Australia exports on average 1.7 million metric tonnes of wheat to Vietnam, making it our 4th largest wheat market.

AEGIC Wheat Quality Technical Markets Manager Dr Larisa Cato and Senior Economist Dr Chris Carter recently visited Vietnamese flour millers to review key wheat quality traits from previous AEGIC surveys to identify if there have been any changes since the last major survey several years ago. We will continue to monitor and feed information back to the Australian industry.

Also on the agenda: investigating new uses for Australia’s udon noodle wheat classes (Australian Noodle Wheat (ANW) and Australian Premium White Noodle (APWN)) to identify if there are opportunities for products other than udon, such as steamed buns and fried dough snacks.

And of course, no flour mill visit is complete without some hands-on baking to benchmark key Australian wheat classes and varieties. Creating evidence of Vietnamese quality preferences for bread helps keep the Australian wheat industry armed with the information it needs to keep supplying wheat that customers want.

Time to bake

The term “bánh mì” means “bread”, and usually refers to a short baguette. It’s often eaten as a breakfast food or snack dipped in condensed milk. Bánh mì filled with Vietnamese-style meat and vegetable fillings is also popular in Vietnam and around the world, including Australia.

Bánh mì should have a crisp, golden crust and strong, yet soft texture. Most millers prefer Australian wheat to achieve the best colour, flavour and aroma.

Quality preferences for bánh mì have remained consistent, but the methods of production and sale are evolving. Increasingly, bakeries are investing into automated production. Consistent wheat quality is important, along with a need for dough stability, strength and a higher tolerance to fermentation.

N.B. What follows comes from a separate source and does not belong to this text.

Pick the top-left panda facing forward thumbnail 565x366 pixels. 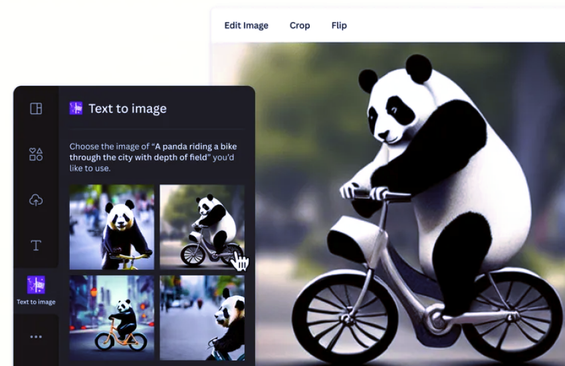click(x=112, y=227)
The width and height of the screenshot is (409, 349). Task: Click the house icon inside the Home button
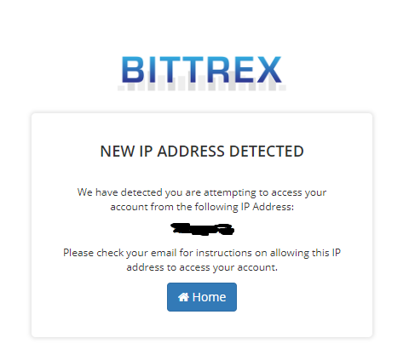point(183,297)
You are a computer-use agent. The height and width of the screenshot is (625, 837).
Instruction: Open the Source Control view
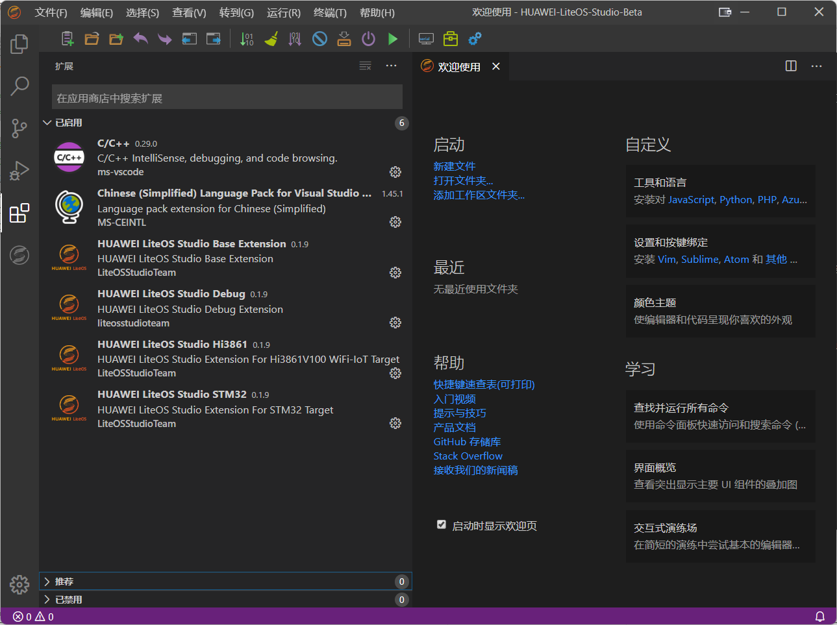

After mixing the bánh mì dough, the gluten quality is checked.

Hand moulding and rolling the bánh mì.

The dough is proofed and rested before creating the famous cut.

Each bánh mì is expertly cut. The “wing” creates the signature look of the bánh mì and also helps with volume and crust.

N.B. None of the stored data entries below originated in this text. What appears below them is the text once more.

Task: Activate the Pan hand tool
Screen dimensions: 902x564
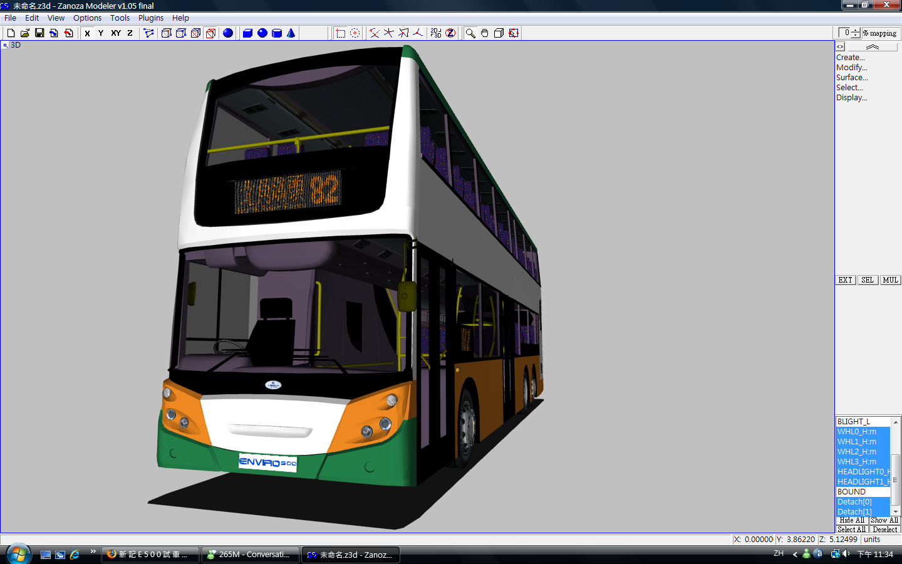Action: tap(484, 33)
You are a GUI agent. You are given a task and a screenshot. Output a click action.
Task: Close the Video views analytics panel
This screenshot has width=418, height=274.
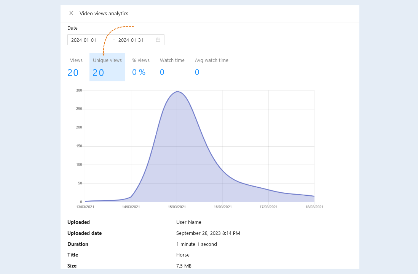[71, 13]
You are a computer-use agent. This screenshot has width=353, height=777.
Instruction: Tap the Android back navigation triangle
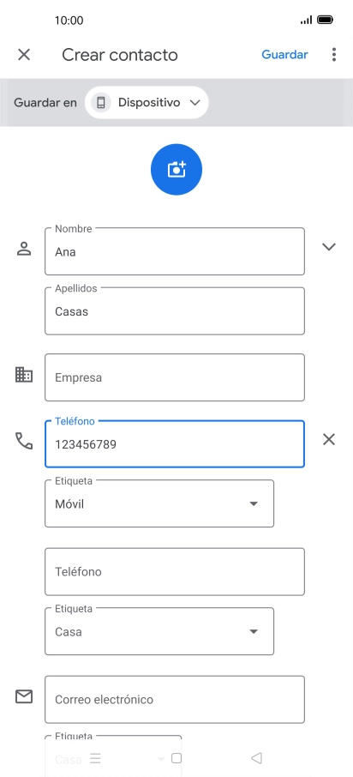[256, 758]
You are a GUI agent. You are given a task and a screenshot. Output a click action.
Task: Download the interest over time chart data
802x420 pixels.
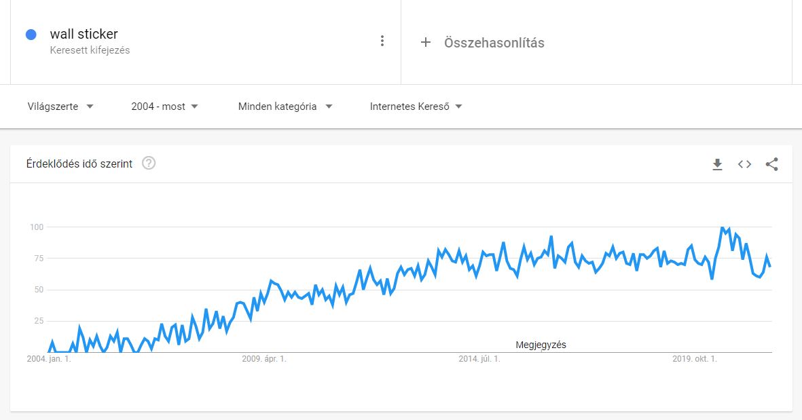point(717,164)
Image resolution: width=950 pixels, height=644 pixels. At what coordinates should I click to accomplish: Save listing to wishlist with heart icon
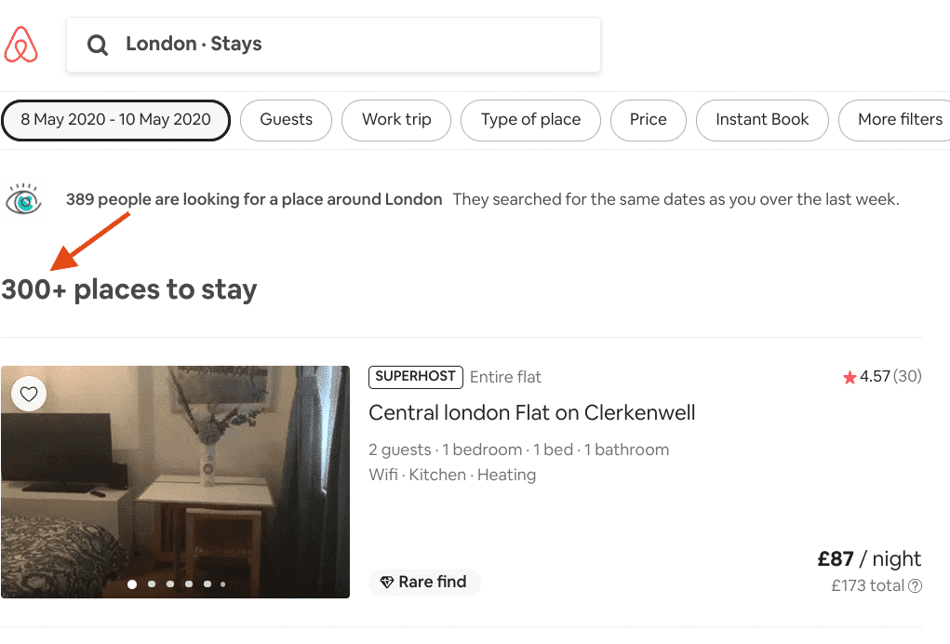pos(28,394)
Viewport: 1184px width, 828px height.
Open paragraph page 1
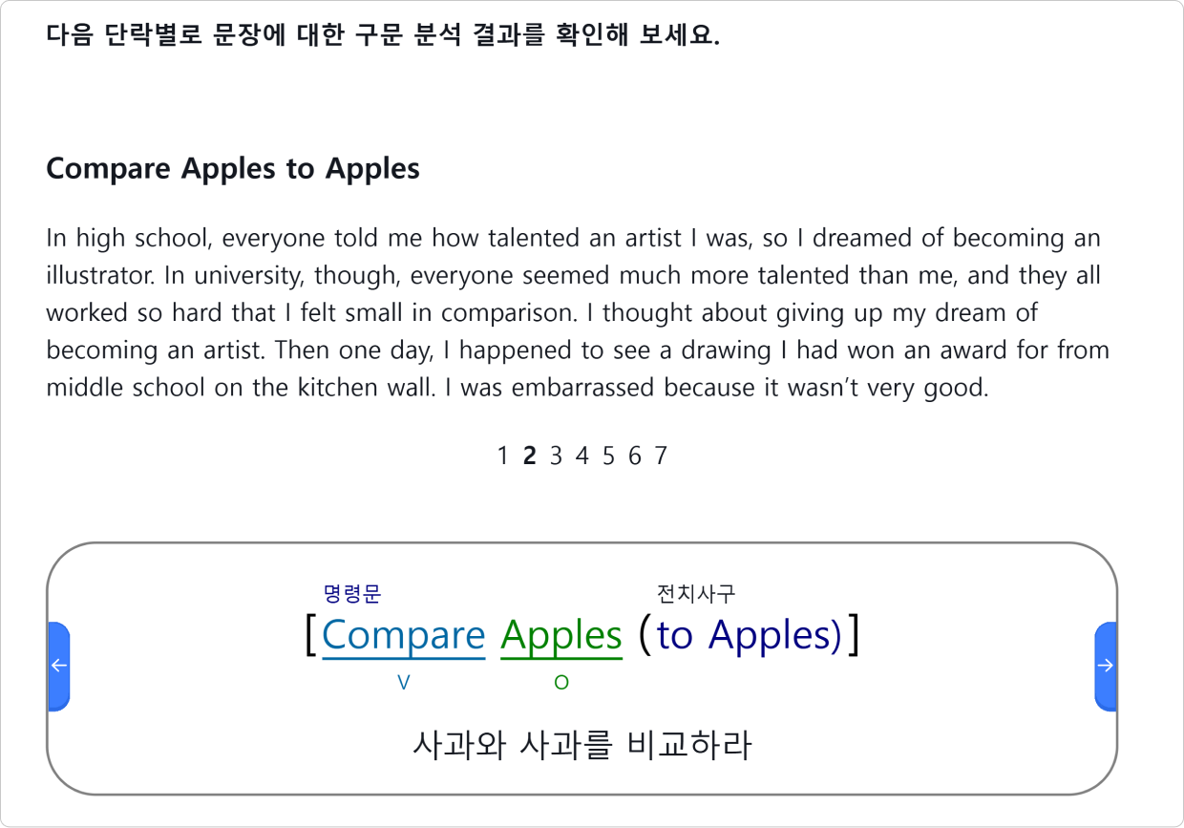(x=503, y=456)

You can’t beat the aroma of freshly baked bánh mì…

Australian wheat: better crust colour, excellent aroma, superior crumb colour, and better texture and taste.

New uses for Australian noodle wheat?

While in Vietnam, Dr Cato and Dr Carter continued our investigations into potential new uses for Australia’s udon noodle wheat classes, including steamed buns and fried dough sticks (quẩy/youtiao). Early benchmarking results look promising. This project is still in the early stages and more education and training is required to increase awareness of the value of Australia’s noodle wheat classes.

Quẩy/youtiao dough is fermented before being sheeted.

The dough is cut into strips and hand rolled.

The dough is fried and assessed for quality.

Steamed buns can be made with many fillings. On the menu here is a traditional pork bun.

The art of folding to make the “rose” steamed bun.

The assessment: important attributes include volume, shape, colour (skin and crumb), crumb structure, mouthfeel (firmness and chewiness), aroma and flavour.

Consumers look for crispiness, firmness, colour, shape and size in their quẩy/youtiao. For steamed buns, white colour is preferred, along with a firm and chewy mouthfeel and excellent flavour. Early results suggest Australia’s noodle wheat classes have potential for these products, and our investigations will continue.